🤖 AI Summary
This work addresses the challenges of collaborative dense monocular SLAM in outdoor multi-agent settings—specifically scale ambiguity, unreliable cross-agent data association, and interference from repetitive structures—by proposing the first system that integrates learned 3D reconstruction priors. Each agent leverages this prior to enable robust real-time tracking and local dense fusion in the front-end, while a central coordinator constructs a globally consistent metric map through dense point cloud matching, closed-form Sim(3) pose synchronization, and GPU-accelerated global bundle adjustment. Requiring neither depth sensors nor precise camera intrinsics, the method achieves state-of-the-art accuracy on the Tanks and Temples and Waymo datasets: it attains the lowest ATE in three Tanks and Temples scenes and matches or surpasses existing RGB-D methods on Waymo, all while supporting online operation at 8 FPS.
📝 Abstract
Collaborative dense SLAM is essential for multi-robot teams to achieve scalable and consistent 3D perception across large-scale outdoor environments. Existing systems typically depend on depth sensors, incurring significant payload, power, and calibration costs. Monocular RGB cameras are a lightweight alternative, but collaborative monocular dense SLAM remains difficult due to scale ambiguity, unreliable inter-agent data association, especially in outdoor scenes where low overlap and repetitive structures make traditional feature matching unreliable, motivating robust geometric information. We propose CoMo3R-SLAM, the first collaborative monocular dense RGB SLAM system that leverages robust learned feed-forward 3D reconstruction priors for outdoor multi-agent mapping.

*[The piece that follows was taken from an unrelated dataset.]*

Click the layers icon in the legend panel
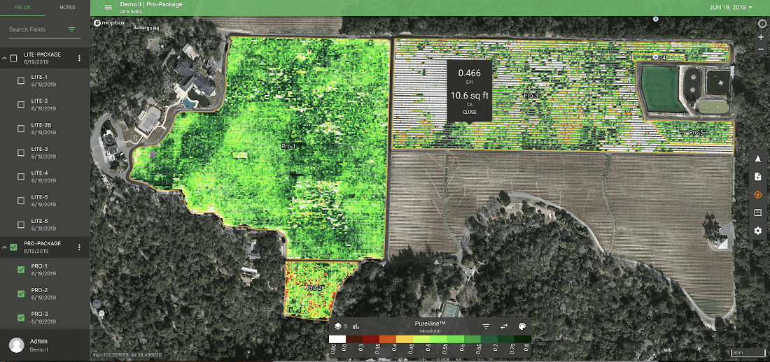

Each agent runs a prior-guided front-end for real-time tracking and local dense fusion, while a coordinator performs dense pointmap matching for cross-agent verification, closed-form Sim(3) gauge synchronization, and GPU-accelerated global bundle adjustment with segment-level depth optimization. Requiring neither depth sensors nor parametric intrinsics, our system produces robust cross-agent constraints and globally consistent metric maps from monocular RGB alone. On Tanks and Temples and Waymo sequences, CoMo3R-SLAM achieves the best ATE on three of four Tanks and Temples scenes and competitive Waymo accuracy, matching or exceeding state-of-the-art RGB-D methods while running online at 8 FPS.